The Parable of the Weeds: Matthew 13:24–30
This parable of the wheat and the tares is one more place where Jesus clearly asserts that there will be a judgment when good and the evil will be finally separated. Until then, good and evil will dwell together. There are many things that could be said about this parable, but I want to highlight four things:
1) Jesus teaches us that there really is a personal, evil power in the world, a person who is totally committed to all that is bad and to corrupting as much as possible of God’s good creation.
If there’s anything that the contemporary church needs to get straight is that we have a real enemy, a person who is more clever and more experienced in what he does than we are. He is not just some impersonal power or force, but a real, thinking, plotting entity who can outplay us in his chess game every time if we try to take him on on our own.
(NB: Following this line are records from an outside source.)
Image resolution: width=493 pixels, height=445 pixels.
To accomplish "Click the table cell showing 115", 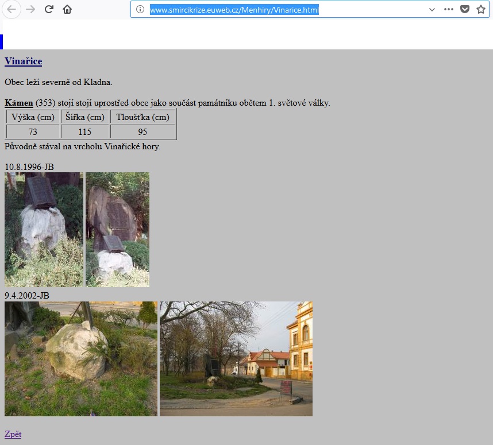I will 84,131.
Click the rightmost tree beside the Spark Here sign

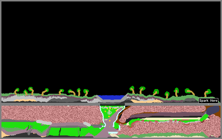click(x=207, y=93)
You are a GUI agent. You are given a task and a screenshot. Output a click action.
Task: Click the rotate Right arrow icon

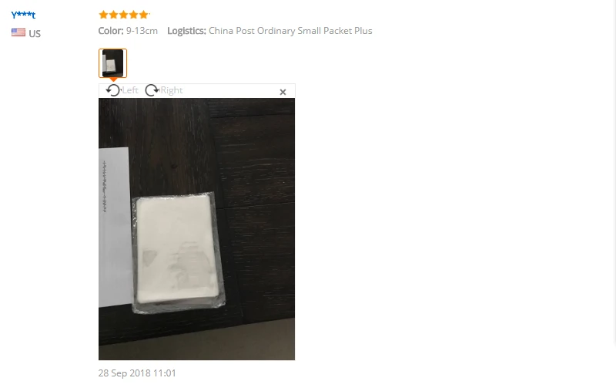152,90
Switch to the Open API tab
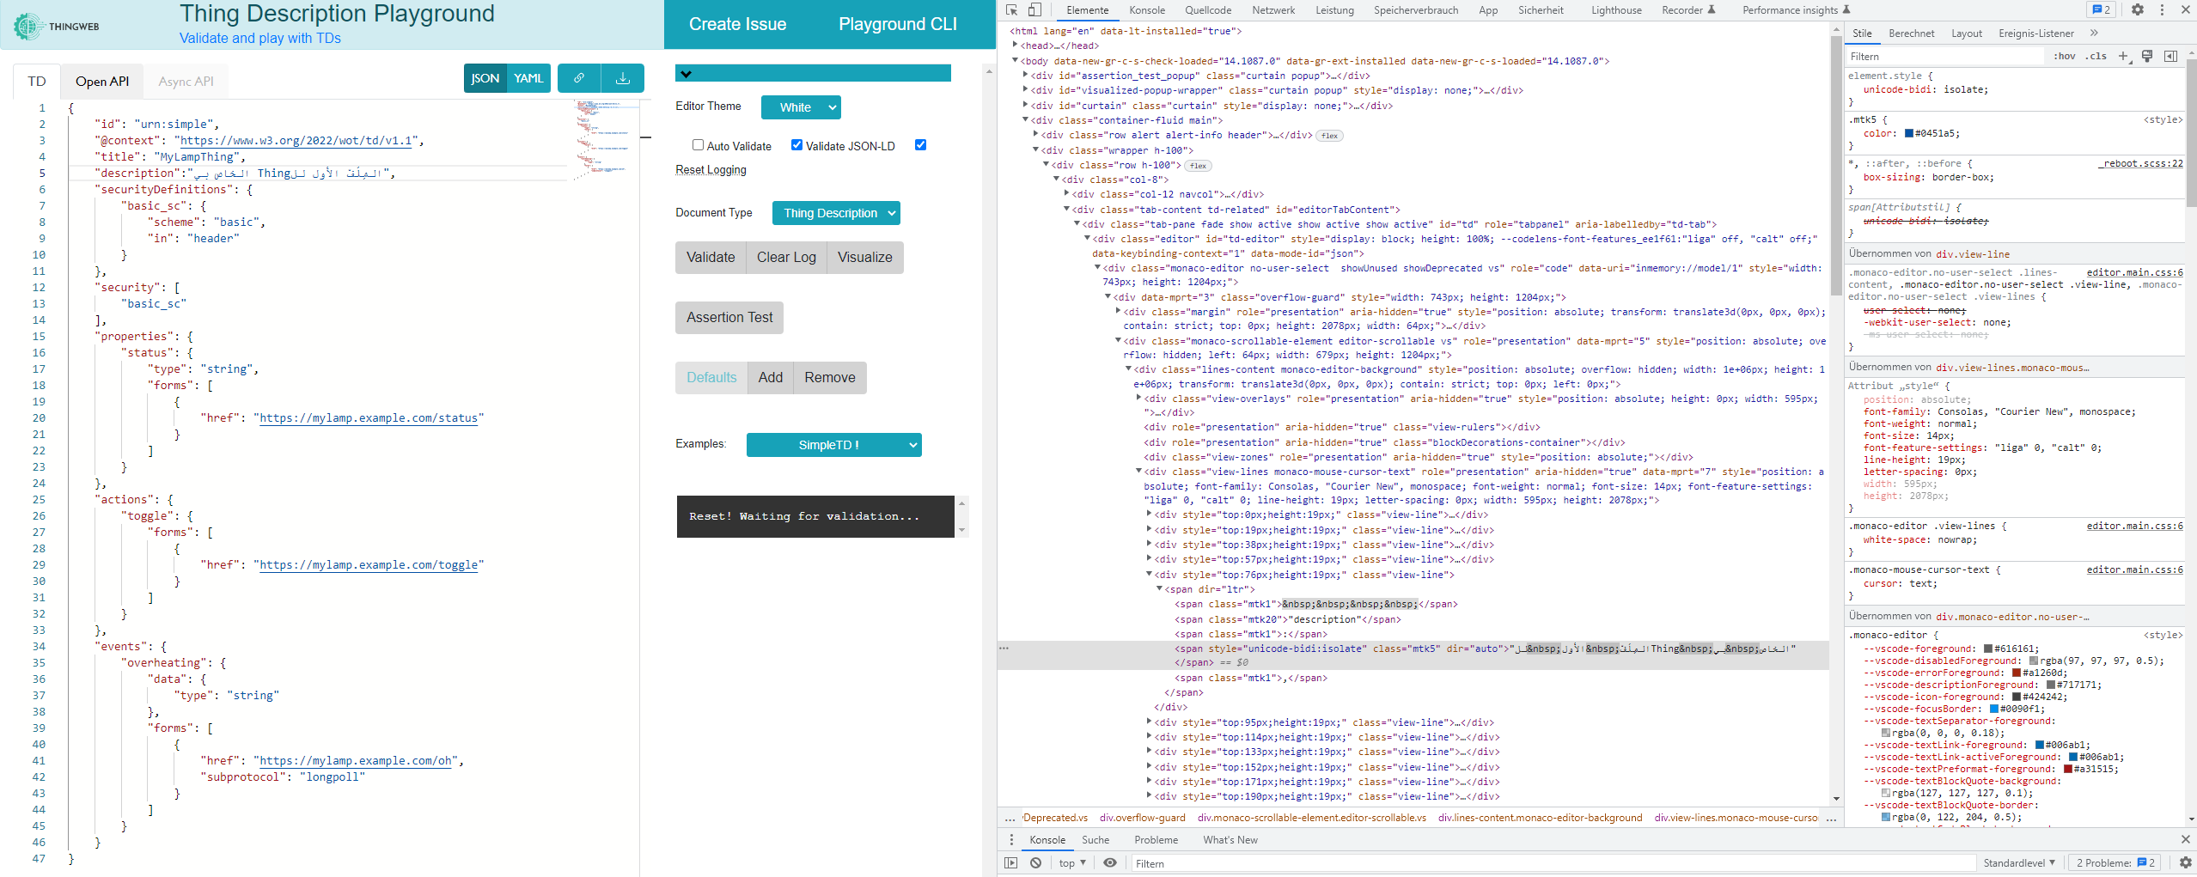Screen dimensions: 2197x877 coord(101,81)
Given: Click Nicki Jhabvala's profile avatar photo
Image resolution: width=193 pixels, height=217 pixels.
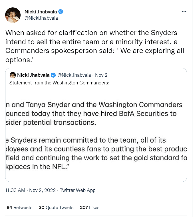Looking at the screenshot, I should pyautogui.click(x=13, y=15).
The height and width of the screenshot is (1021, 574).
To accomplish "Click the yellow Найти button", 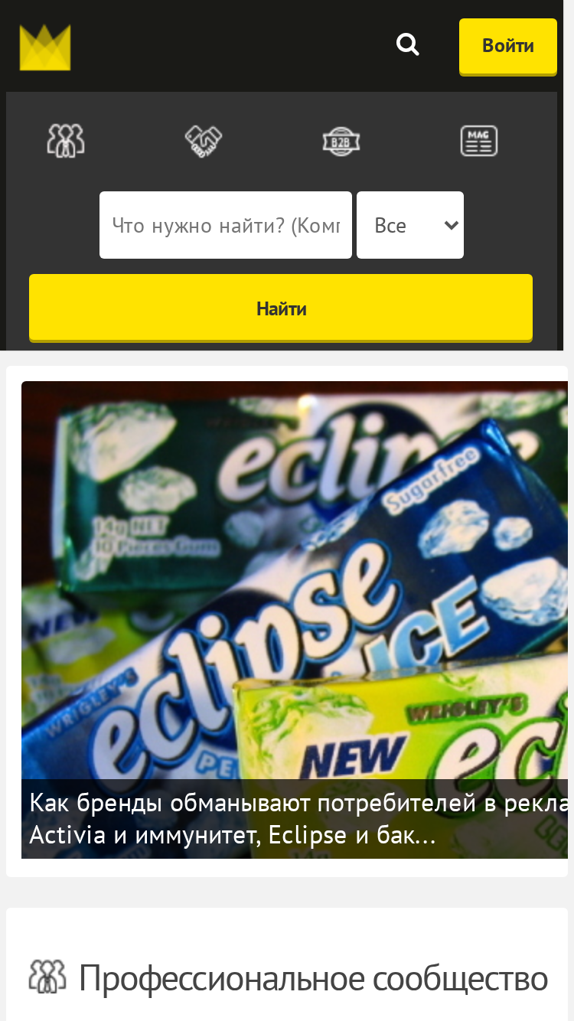I will (x=281, y=308).
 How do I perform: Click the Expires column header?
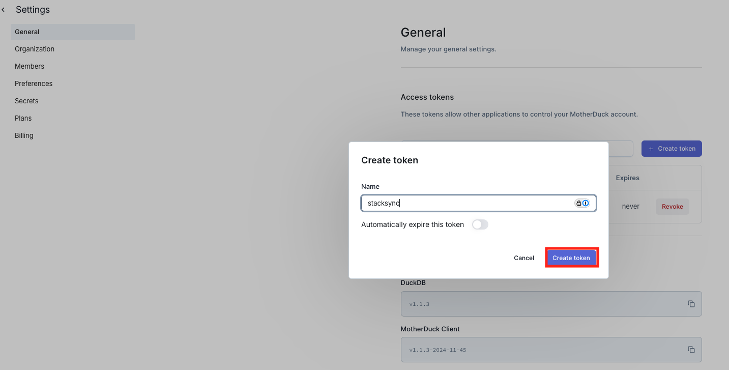[x=627, y=178]
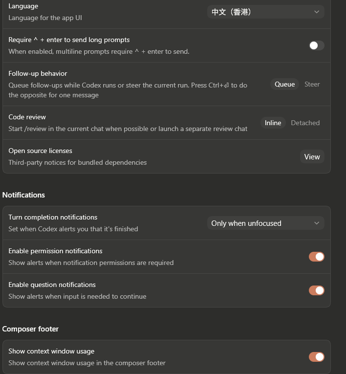Choose Inline code review mode

coord(273,123)
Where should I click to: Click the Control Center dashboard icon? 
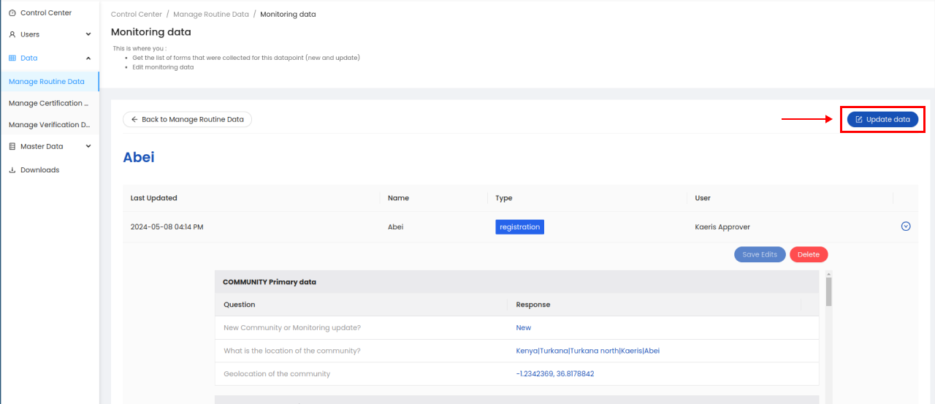pos(12,13)
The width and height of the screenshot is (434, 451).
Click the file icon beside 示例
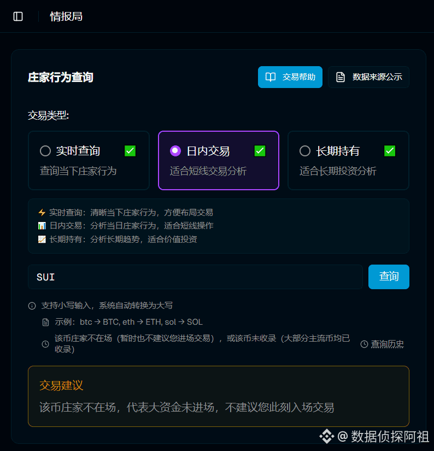coord(45,322)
2) We aren’t the final judges of things.
We judge according to appearance; God judges according to ultimate knowledge of all things. If we were to separate the good from the bad, how would we do it? The problem is that what seems to us good may turn out in the end to be bad, and what seems to us at the moment to be evil may be good at the end.
For example, if we were looking at Joseph Stalin as a young man in a theological seminary, we might be fooled into thinking he was a real follower of Jesus, and if we looked at the young John Newton, the composer of the hymn Amazing Grace, we would surely have tossed him out, because he was one of the most cruel men of the eighteenth century—until God got a hold of him.
By the way, we shouldn’t think that just because someone is in the church, or even a leader in the church, therefore he or she is part of Jesus’ true flock. Look what Daniel Defoe said about that in his little poem:
Wherever God erects a house of prayer,
The Devil always builds a chapel there;
And ’twill be found, upon examination,
The latter has the largest congregation.
3) God seems to be slow in his judgments, but he’s certain.
We like the slow part, particularly when it comes to his judging us, and the certain part when it comes to those we don’t like. But it’s probably true that if he weren’t slow, we wouldn’t even be here. And whereas we like the idea of karma (people getting what they deserve), God prefers grace (people getting what they don’t deserve).
4) Since God is the final and perfect Judge of all things, we can trust him with the judgment. He’ll do the ultimate separation—we won’t and can’t.
We might observe that the wheat and the poisonous tares aren’t just “we” and “they” (around us), but in us. If we’re really being honest, both are part of our character, and it’s this realization that keeps us from self-righteousness. It’s only at the end that the sinful nature in us will die and be taken from us—permanently. And only God has the power to do that.
So what’s the very good news? We can celebrate the fact that the final state of all things will be good, the whole good, and nothing but the good. After God separates out of his kingdom all that is evil, the only thing that remains will be good. We’re told that in the end only righteousness will dwell in the New Heaven and the New Earth (2 Peter 3:13).
And the whole thing is the work of God from beginning to end.